INFORMATION GIVEN Start Marker
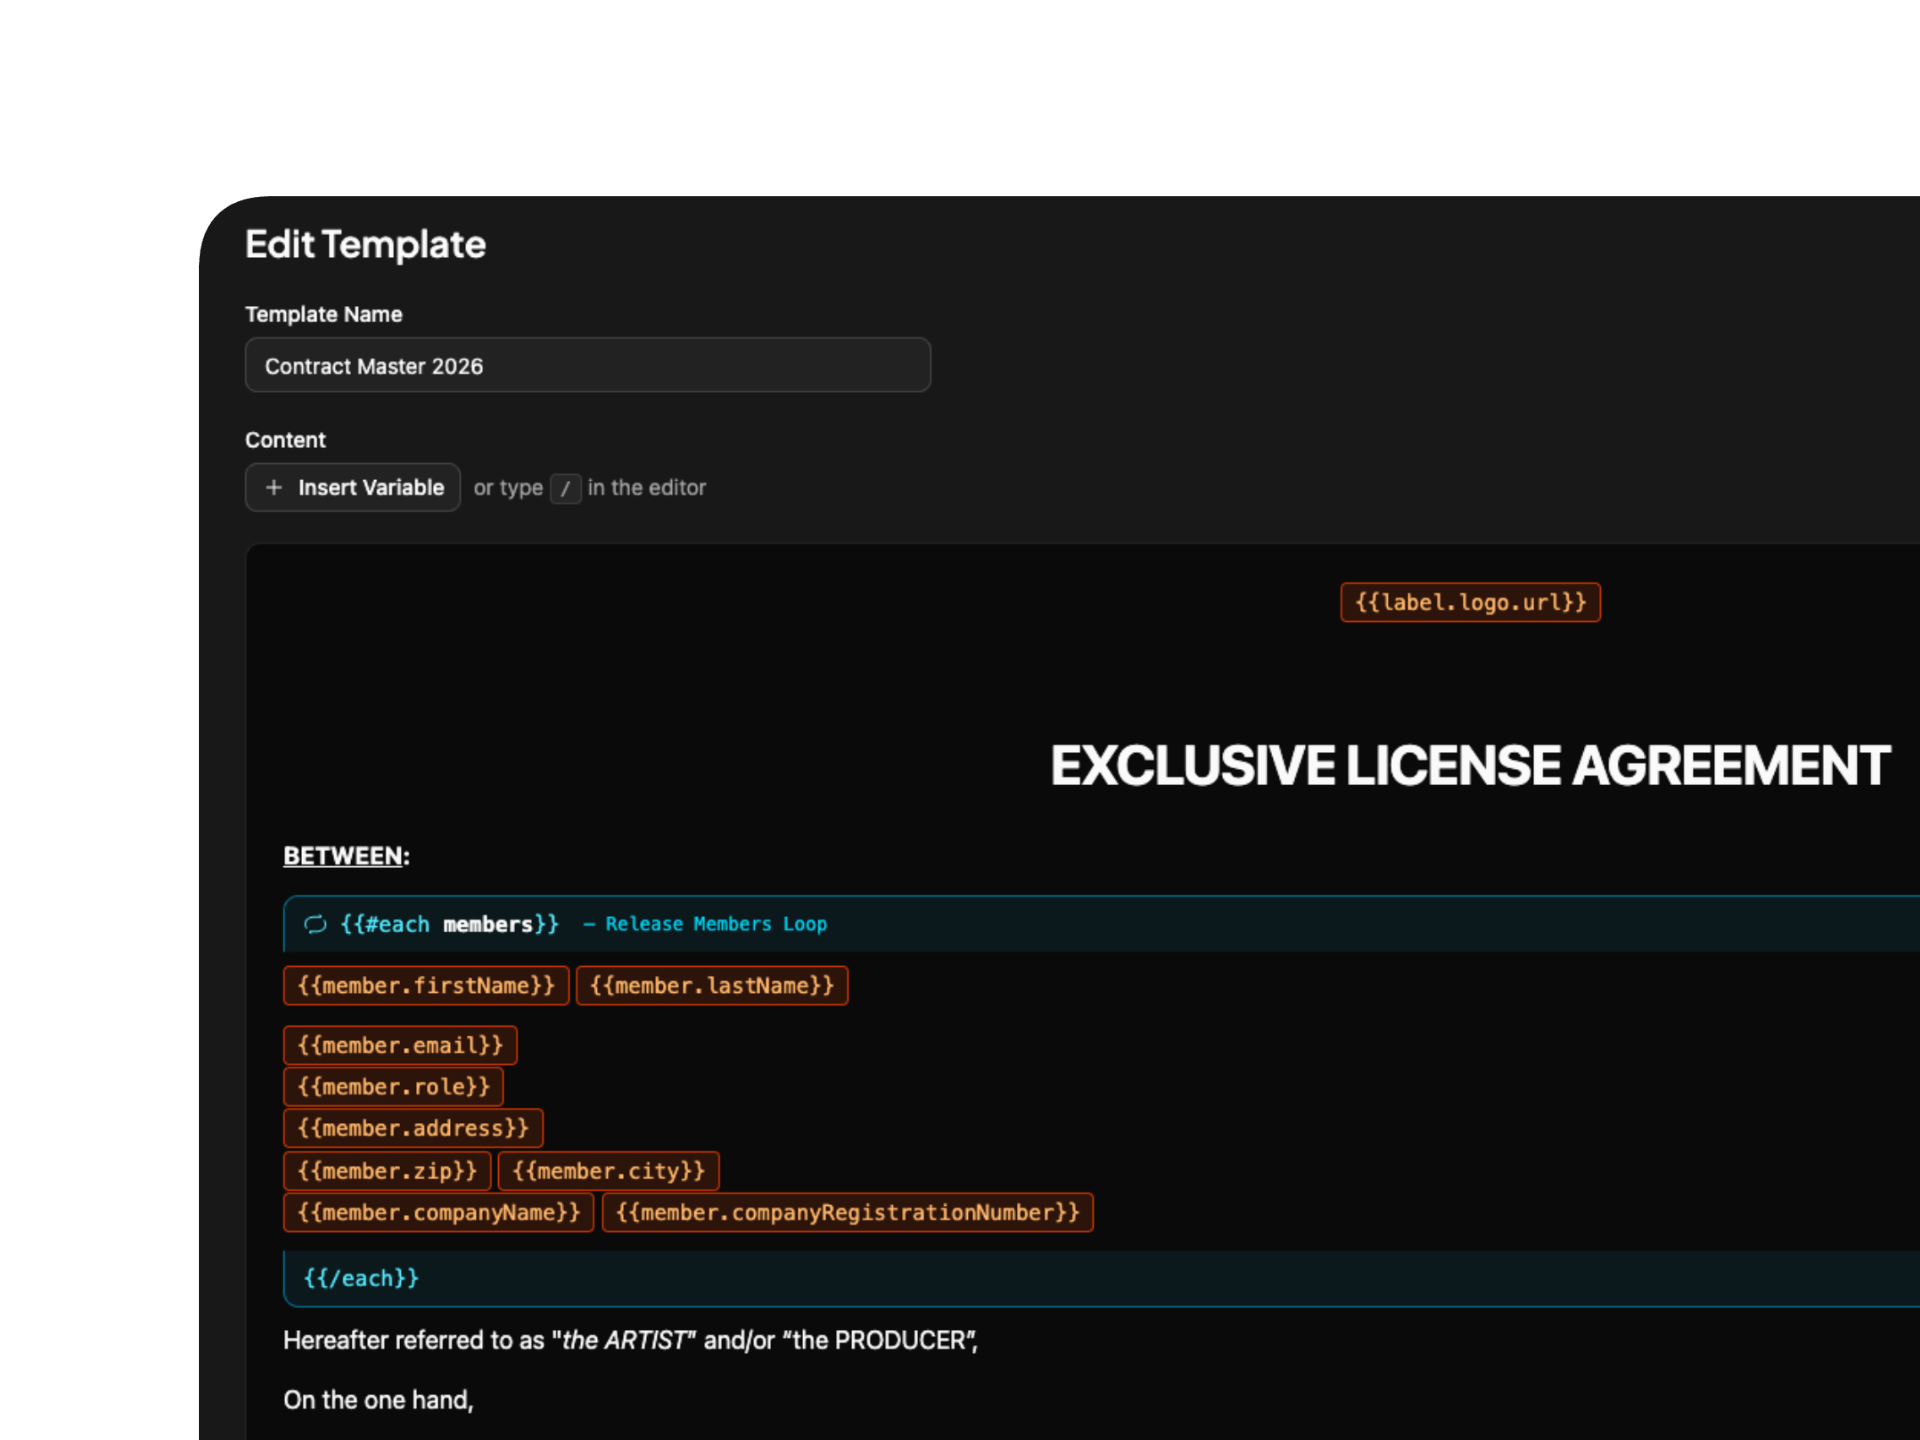
Task: Click the slash shortcut key hint
Action: coord(565,488)
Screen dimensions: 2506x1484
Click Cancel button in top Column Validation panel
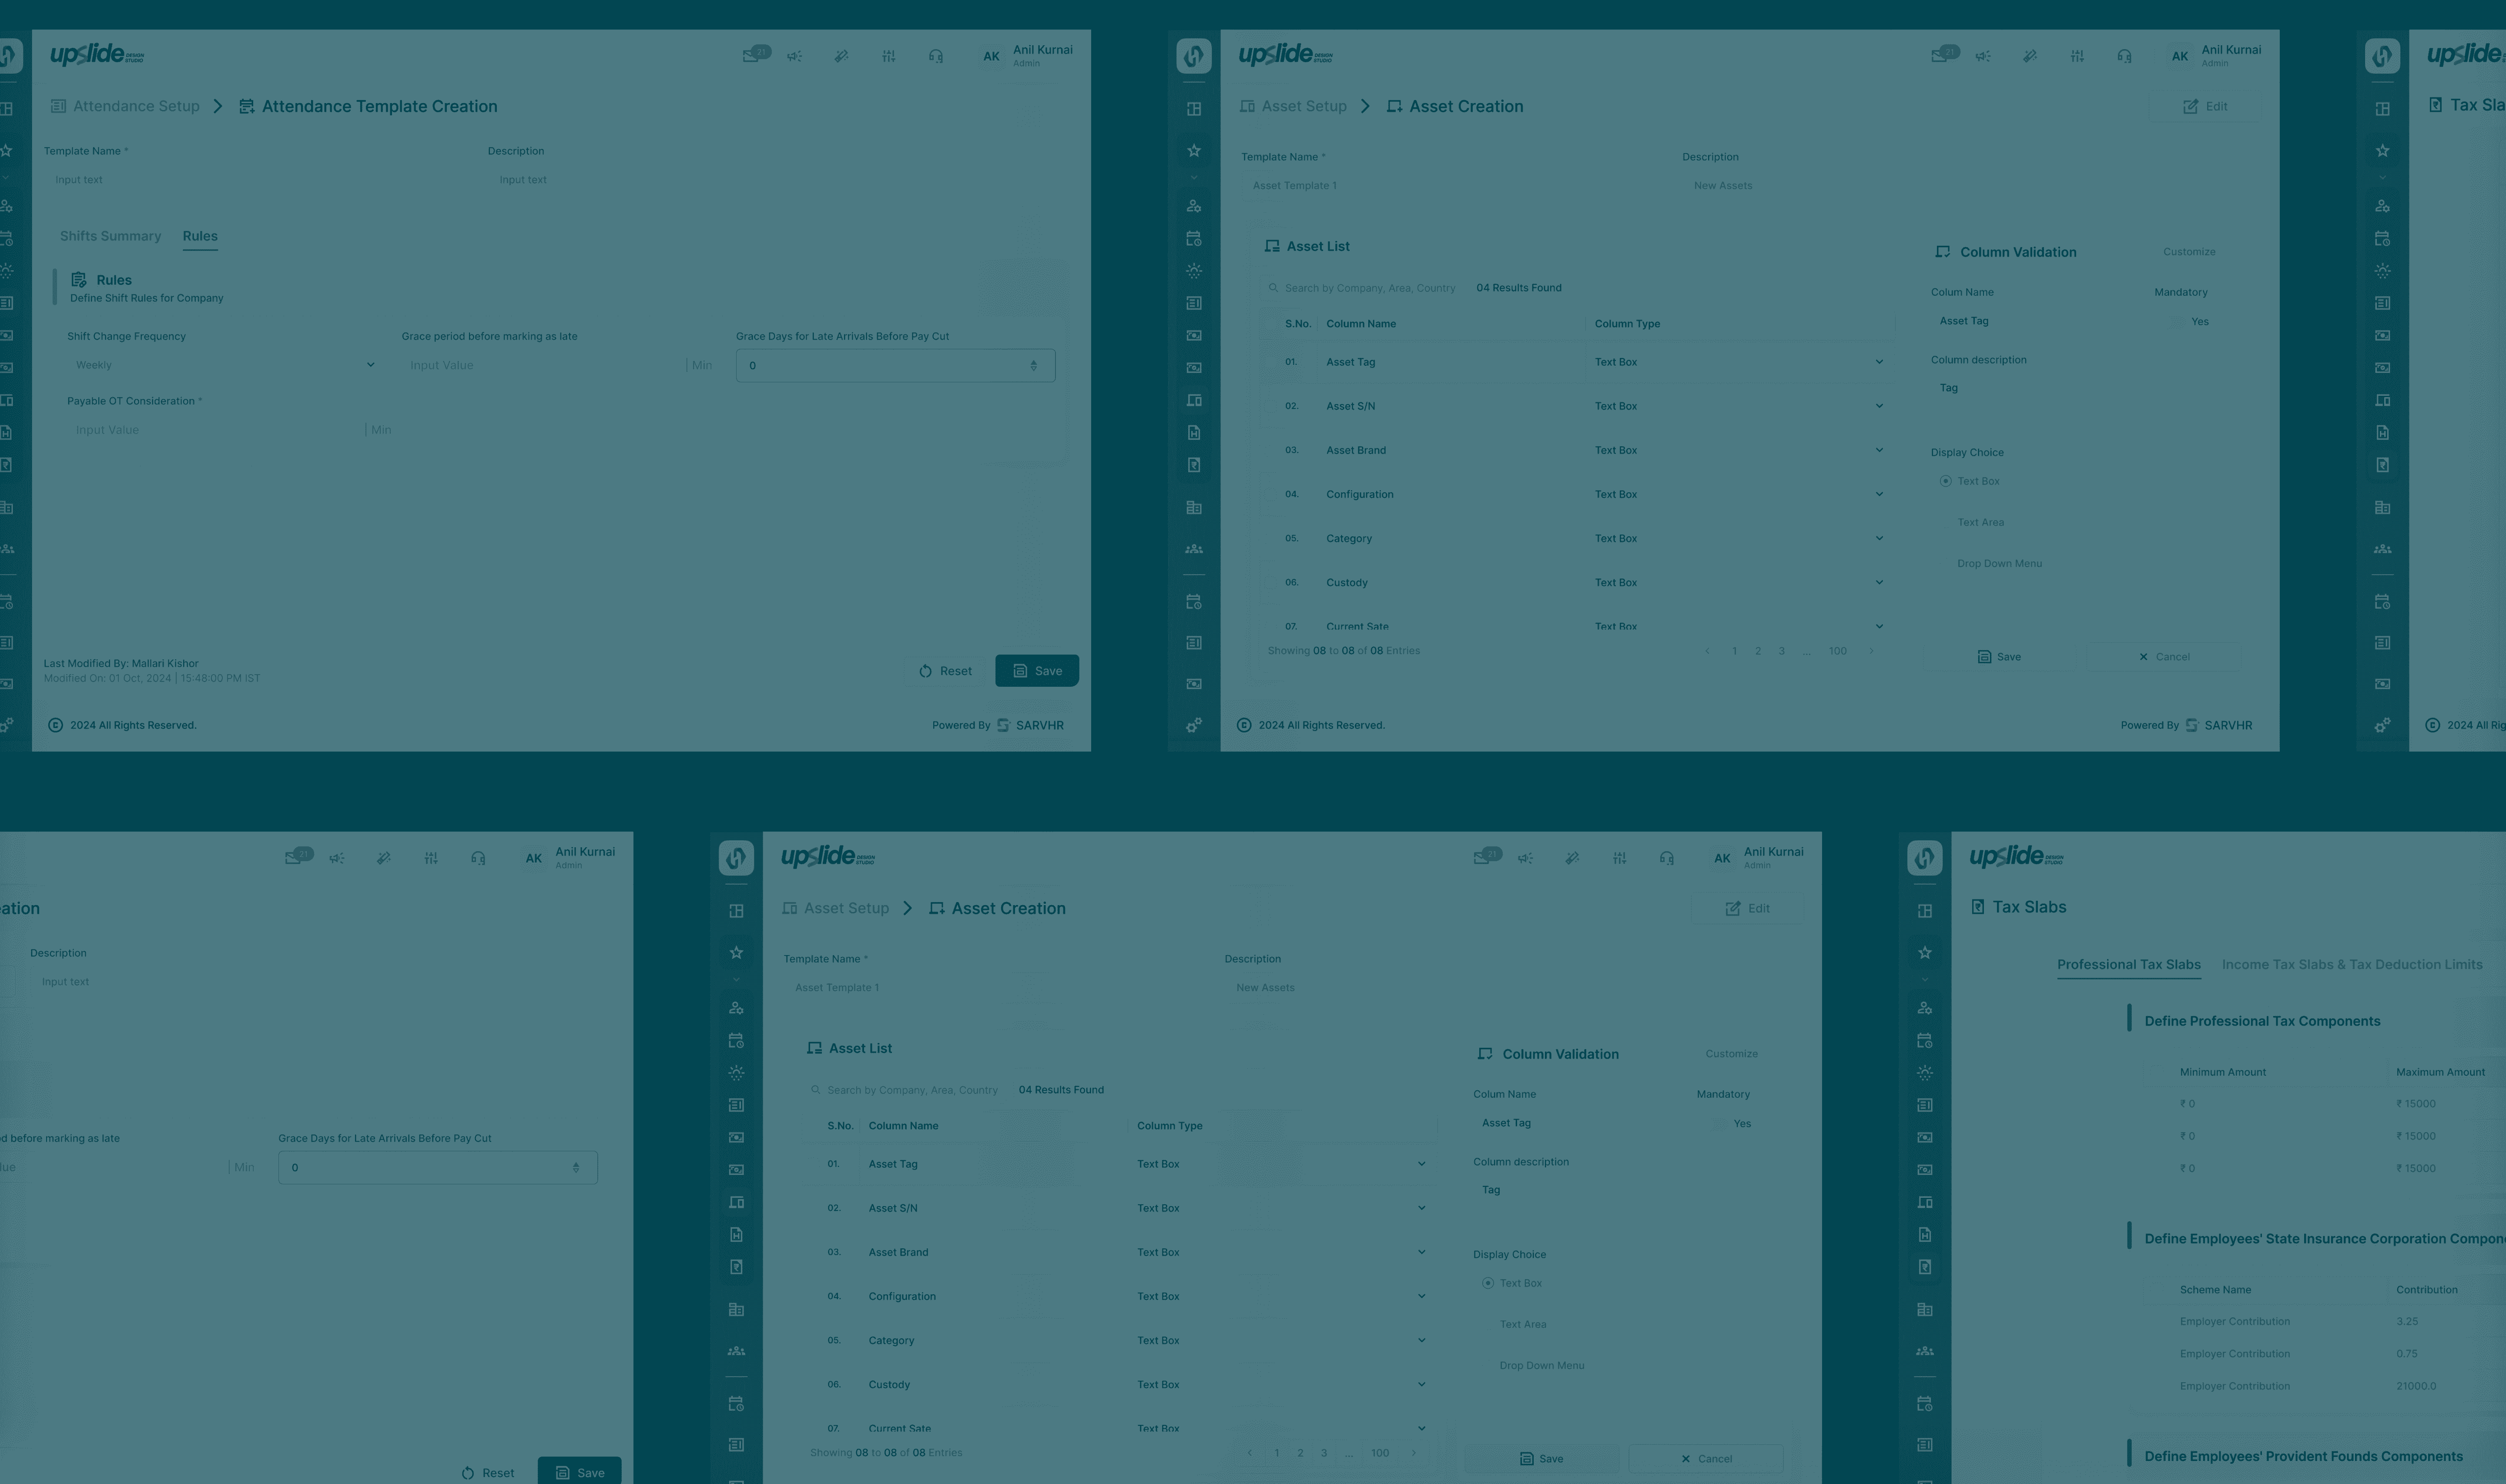pyautogui.click(x=2164, y=657)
INFORMATION GIVEN End Marker
## EXERCISE
With pictures excluded, copy exactly the lines from the line containing "Click Cancel button" through the last line of the listing above, both ends included.

## RESPONSE AREA
Click Cancel button in top Column Validation panel
pyautogui.click(x=2164, y=657)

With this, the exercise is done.